What is expected: Every record has to be written out exactly, with no line missing.

++++ Input data

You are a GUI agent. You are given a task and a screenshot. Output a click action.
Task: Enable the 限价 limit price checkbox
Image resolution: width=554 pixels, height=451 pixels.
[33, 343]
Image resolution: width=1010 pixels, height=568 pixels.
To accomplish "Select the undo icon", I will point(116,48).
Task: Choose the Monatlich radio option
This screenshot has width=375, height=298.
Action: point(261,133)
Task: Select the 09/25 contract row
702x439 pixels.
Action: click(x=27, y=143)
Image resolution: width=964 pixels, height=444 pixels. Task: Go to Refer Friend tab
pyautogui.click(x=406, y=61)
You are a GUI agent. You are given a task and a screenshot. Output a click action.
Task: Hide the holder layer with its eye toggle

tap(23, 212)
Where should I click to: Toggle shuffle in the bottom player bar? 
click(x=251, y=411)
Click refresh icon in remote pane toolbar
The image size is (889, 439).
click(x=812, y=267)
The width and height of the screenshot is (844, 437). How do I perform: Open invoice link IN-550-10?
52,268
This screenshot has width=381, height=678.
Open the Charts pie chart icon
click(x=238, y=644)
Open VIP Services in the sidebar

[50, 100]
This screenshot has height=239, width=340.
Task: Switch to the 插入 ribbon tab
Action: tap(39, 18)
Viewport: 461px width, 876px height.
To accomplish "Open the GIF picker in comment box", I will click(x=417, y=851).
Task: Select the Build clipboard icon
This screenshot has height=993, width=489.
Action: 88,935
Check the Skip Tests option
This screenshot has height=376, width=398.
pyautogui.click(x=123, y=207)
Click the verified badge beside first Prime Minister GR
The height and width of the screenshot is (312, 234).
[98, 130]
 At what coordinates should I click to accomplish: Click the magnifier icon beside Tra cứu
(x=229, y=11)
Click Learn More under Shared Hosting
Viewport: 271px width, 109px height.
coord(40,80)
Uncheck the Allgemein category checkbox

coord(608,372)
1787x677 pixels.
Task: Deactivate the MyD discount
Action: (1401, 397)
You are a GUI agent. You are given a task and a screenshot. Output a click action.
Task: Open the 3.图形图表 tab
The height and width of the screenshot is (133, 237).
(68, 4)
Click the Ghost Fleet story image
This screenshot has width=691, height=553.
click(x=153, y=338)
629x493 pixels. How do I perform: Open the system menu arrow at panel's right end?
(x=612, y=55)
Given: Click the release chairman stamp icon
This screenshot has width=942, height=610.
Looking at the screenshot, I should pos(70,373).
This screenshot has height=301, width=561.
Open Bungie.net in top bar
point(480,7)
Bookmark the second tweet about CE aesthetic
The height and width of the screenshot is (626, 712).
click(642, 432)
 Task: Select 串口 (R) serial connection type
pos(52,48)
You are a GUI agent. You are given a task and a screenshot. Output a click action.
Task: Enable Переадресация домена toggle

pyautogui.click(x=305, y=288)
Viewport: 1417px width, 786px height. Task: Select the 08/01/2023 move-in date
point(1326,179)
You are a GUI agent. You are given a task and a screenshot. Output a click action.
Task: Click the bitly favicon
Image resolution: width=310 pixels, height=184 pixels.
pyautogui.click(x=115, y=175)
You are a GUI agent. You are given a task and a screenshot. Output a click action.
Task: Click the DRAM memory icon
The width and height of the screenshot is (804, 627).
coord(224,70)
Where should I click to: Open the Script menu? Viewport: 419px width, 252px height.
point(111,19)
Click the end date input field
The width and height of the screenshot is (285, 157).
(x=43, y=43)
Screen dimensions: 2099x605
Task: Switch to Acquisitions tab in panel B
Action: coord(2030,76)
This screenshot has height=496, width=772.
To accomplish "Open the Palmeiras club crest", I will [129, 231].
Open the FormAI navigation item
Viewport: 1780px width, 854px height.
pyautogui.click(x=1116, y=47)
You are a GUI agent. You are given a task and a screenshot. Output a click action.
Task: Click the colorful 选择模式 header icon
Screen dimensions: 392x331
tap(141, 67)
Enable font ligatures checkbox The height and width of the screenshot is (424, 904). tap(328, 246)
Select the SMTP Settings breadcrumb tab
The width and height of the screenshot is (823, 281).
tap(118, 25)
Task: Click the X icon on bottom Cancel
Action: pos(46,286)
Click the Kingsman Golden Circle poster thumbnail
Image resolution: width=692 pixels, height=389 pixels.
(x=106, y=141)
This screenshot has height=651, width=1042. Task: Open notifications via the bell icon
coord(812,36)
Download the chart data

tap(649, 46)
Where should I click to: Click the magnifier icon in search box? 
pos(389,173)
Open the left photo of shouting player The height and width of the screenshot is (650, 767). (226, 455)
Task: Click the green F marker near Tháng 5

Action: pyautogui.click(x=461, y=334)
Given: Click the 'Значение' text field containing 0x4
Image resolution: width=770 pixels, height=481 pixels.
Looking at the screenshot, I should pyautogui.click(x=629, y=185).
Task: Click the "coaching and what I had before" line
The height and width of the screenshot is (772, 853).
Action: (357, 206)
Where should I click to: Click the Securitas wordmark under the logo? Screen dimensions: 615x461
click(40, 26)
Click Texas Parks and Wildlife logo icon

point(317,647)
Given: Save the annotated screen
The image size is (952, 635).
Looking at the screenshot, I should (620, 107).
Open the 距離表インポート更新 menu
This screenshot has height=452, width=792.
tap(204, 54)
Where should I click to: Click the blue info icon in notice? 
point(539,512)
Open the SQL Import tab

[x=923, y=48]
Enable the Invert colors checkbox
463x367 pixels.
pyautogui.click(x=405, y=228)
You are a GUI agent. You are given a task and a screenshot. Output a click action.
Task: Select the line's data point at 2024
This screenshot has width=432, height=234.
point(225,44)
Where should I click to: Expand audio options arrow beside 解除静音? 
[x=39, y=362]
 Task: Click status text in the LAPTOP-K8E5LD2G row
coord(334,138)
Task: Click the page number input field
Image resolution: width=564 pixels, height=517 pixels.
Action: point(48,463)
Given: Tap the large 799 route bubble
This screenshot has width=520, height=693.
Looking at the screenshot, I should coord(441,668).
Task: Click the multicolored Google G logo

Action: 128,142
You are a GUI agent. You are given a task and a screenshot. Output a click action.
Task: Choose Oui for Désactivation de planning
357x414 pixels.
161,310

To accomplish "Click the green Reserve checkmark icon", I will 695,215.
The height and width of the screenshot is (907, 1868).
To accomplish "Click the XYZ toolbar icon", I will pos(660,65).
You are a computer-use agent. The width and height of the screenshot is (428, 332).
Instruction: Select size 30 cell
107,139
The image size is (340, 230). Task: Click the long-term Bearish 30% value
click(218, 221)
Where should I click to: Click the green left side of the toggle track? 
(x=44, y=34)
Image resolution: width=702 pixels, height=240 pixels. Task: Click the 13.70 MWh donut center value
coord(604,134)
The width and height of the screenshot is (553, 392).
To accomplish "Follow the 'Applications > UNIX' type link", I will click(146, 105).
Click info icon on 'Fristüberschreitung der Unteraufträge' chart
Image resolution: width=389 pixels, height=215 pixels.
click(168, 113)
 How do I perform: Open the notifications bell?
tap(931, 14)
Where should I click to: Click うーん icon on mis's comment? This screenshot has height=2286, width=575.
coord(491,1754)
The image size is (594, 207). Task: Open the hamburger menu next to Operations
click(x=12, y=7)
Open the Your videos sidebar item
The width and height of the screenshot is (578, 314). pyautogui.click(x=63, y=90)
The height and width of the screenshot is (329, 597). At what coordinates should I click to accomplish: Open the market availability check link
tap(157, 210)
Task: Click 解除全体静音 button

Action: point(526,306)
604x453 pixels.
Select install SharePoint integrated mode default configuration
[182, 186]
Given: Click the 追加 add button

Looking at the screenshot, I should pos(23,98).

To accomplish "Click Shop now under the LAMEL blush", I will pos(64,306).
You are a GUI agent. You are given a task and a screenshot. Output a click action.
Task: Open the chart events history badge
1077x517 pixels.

++++++++

Response to this task:
You are a GUI agent. You are given a task and a screenshot. Output a click action.
Task: Enable the 限价 limit price checkbox
Image resolution: width=554 pixels, height=451 pixels.
[33, 343]
Image resolution: width=1010 pixels, height=568 pixels.
To accomplish "Select the undo icon", I will point(116,48).
Task: Choose the Monatlich radio option
This screenshot has width=375, height=298.
Action: point(261,133)
Task: Select the 09/25 contract row
702x439 pixels.
Action: click(x=27, y=143)
Image resolution: width=964 pixels, height=444 pixels. Task: Go to Refer Friend tab
pyautogui.click(x=406, y=61)
You are a GUI agent. You are given a task and a screenshot. Output a click action.
Task: Hide the holder layer with its eye toggle

tap(23, 212)
Where should I click to: Toggle shuffle in the bottom player bar? 
click(x=251, y=411)
Click refresh icon in remote pane toolbar
The image size is (889, 439).
click(x=812, y=267)
The width and height of the screenshot is (844, 437). How do I perform: Open invoice link IN-550-10?
52,268
This screenshot has width=381, height=678.
Open the Charts pie chart icon
click(x=238, y=644)
Open VIP Services in the sidebar

[50, 100]
This screenshot has height=239, width=340.
Task: Switch to the 插入 ribbon tab
Action: tap(39, 18)
Viewport: 461px width, 876px height.
To accomplish "Open the GIF picker in comment box", I will click(x=417, y=851).
Task: Select the Build clipboard icon
This screenshot has height=993, width=489.
Action: 88,935
Check the Skip Tests option
This screenshot has height=376, width=398.
pyautogui.click(x=123, y=207)
Click the verified badge beside first Prime Minister GR
The height and width of the screenshot is (312, 234).
[98, 130]
 At what coordinates should I click to accomplish: Click the magnifier icon beside Tra cứu
(x=229, y=11)
Click Learn More under Shared Hosting
Viewport: 271px width, 109px height.
coord(40,80)
Uncheck the Allgemein category checkbox

coord(608,372)
1787x677 pixels.
Task: Deactivate the MyD discount
Action: (1401, 397)
You are a GUI agent. You are given a task and a screenshot. Output a click action.
Task: Open the 3.图形图表 tab
The height and width of the screenshot is (133, 237).
(68, 4)
Click the Ghost Fleet story image
This screenshot has width=691, height=553.
click(x=153, y=338)
629x493 pixels. How do I perform: Open the system menu arrow at panel's right end?
(x=612, y=55)
Given: Click the release chairman stamp icon
This screenshot has width=942, height=610.
Looking at the screenshot, I should pos(70,373).
This screenshot has height=301, width=561.
Open Bungie.net in top bar
point(480,7)
Bookmark the second tweet about CE aesthetic
The height and width of the screenshot is (626, 712).
click(642, 432)
 Task: Select 串口 (R) serial connection type
pos(52,48)
You are a GUI agent. You are given a task and a screenshot. Output a click action.
Task: Enable Переадресация домена toggle

pyautogui.click(x=305, y=288)
Viewport: 1417px width, 786px height. Task: Select the 08/01/2023 move-in date
point(1326,179)
You are a GUI agent. You are given a task and a screenshot. Output a click action.
Task: Click the bitly favicon
Image resolution: width=310 pixels, height=184 pixels.
pyautogui.click(x=115, y=175)
You are a GUI agent. You are given a task and a screenshot. Output a click action.
Task: Click the DRAM memory icon
The width and height of the screenshot is (804, 627).
coord(224,70)
Where should I click to: Open the Script menu? Viewport: 419px width, 252px height.
point(111,19)
Click the end date input field
The width and height of the screenshot is (285, 157).
(x=43, y=43)
Screen dimensions: 2099x605
Task: Switch to Acquisitions tab in panel B
Action: coord(2030,76)
This screenshot has height=496, width=772.
To accomplish "Open the Palmeiras club crest", I will [129, 231].
Open the FormAI navigation item
Viewport: 1780px width, 854px height.
pyautogui.click(x=1116, y=47)
You are a GUI agent. You are given a task and a screenshot. Output a click action.
Task: Click the colorful 选择模式 header icon
Screen dimensions: 392x331
tap(141, 67)
Enable font ligatures checkbox The height and width of the screenshot is (424, 904). tap(328, 246)
Select the SMTP Settings breadcrumb tab
The width and height of the screenshot is (823, 281).
tap(118, 25)
Task: Click the X icon on bottom Cancel
Action: pos(46,286)
Click the Kingsman Golden Circle poster thumbnail
Image resolution: width=692 pixels, height=389 pixels.
(x=106, y=141)
This screenshot has height=651, width=1042. Task: Open notifications via the bell icon
coord(812,36)
Download the chart data

tap(649, 46)
Where should I click to: Click the magnifier icon in search box? 
pos(389,173)
Open the left photo of shouting player The height and width of the screenshot is (650, 767). (226, 455)
Task: Click the green F marker near Tháng 5

Action: pyautogui.click(x=461, y=334)
Given: Click the 'Значение' text field containing 0x4
Image resolution: width=770 pixels, height=481 pixels.
Looking at the screenshot, I should pyautogui.click(x=629, y=185).
Task: Click the "coaching and what I had before" line
The height and width of the screenshot is (772, 853).
Action: (357, 206)
Where should I click to: Click the Securitas wordmark under the logo? Screen dimensions: 615x461
click(40, 26)
Click Texas Parks and Wildlife logo icon

point(317,647)
Given: Save the annotated screen
The image size is (952, 635).
Looking at the screenshot, I should (620, 107).
Open the 距離表インポート更新 menu
This screenshot has height=452, width=792.
tap(204, 54)
Where should I click to: Click the blue info icon in notice? 
point(539,512)
Open the SQL Import tab

[x=923, y=48]
Enable the Invert colors checkbox
463x367 pixels.
pyautogui.click(x=405, y=228)
You are a GUI agent. You are given a task and a screenshot. Output a click action.
Task: Select the line's data point at 2024
This screenshot has width=432, height=234.
point(225,44)
Where should I click to: Expand audio options arrow beside 解除静音? 
[x=39, y=362]
 Task: Click status text in the LAPTOP-K8E5LD2G row
coord(334,138)
Task: Click the page number input field
Image resolution: width=564 pixels, height=517 pixels.
Action: point(48,463)
Given: Tap the large 799 route bubble
This screenshot has width=520, height=693.
Looking at the screenshot, I should coord(441,668).
Task: Click the multicolored Google G logo

Action: 128,142
You are a GUI agent. You are given a task and a screenshot. Output a click action.
Task: Choose Oui for Désactivation de planning
357x414 pixels.
161,310

To accomplish "Click the green Reserve checkmark icon", I will 695,215.
The height and width of the screenshot is (907, 1868).
To accomplish "Click the XYZ toolbar icon", I will pos(660,65).
You are a computer-use agent. The width and height of the screenshot is (428, 332).
Instruction: Select size 30 cell
107,139
The image size is (340, 230). Task: Click the long-term Bearish 30% value
click(218, 221)
Where should I click to: Click the green left side of the toggle track? 
(x=44, y=34)
Image resolution: width=702 pixels, height=240 pixels. Task: Click the 13.70 MWh donut center value
coord(604,134)
The width and height of the screenshot is (553, 392).
To accomplish "Follow the 'Applications > UNIX' type link", I will click(146, 105).
Click info icon on 'Fristüberschreitung der Unteraufträge' chart
Image resolution: width=389 pixels, height=215 pixels.
click(168, 113)
 How do I perform: Open the notifications bell?
tap(931, 14)
Where should I click to: Click うーん icon on mis's comment? This screenshot has height=2286, width=575.
coord(491,1754)
The image size is (594, 207). Task: Open the hamburger menu next to Operations
click(x=12, y=7)
Open the Your videos sidebar item
The width and height of the screenshot is (578, 314). pyautogui.click(x=63, y=90)
The height and width of the screenshot is (329, 597). At what coordinates should I click to accomplish: Open the market availability check link
tap(157, 210)
Task: Click 解除全体静音 button

Action: point(526,306)
604x453 pixels.
Select install SharePoint integrated mode default configuration
[182, 186]
Given: Click the 追加 add button

Looking at the screenshot, I should pos(23,98).

To accomplish "Click Shop now under the LAMEL blush", I will pos(64,306).
You are a GUI agent. You are given a task and a screenshot. Output a click action.
Task: Open the chart events history badge
1077x517 pixels.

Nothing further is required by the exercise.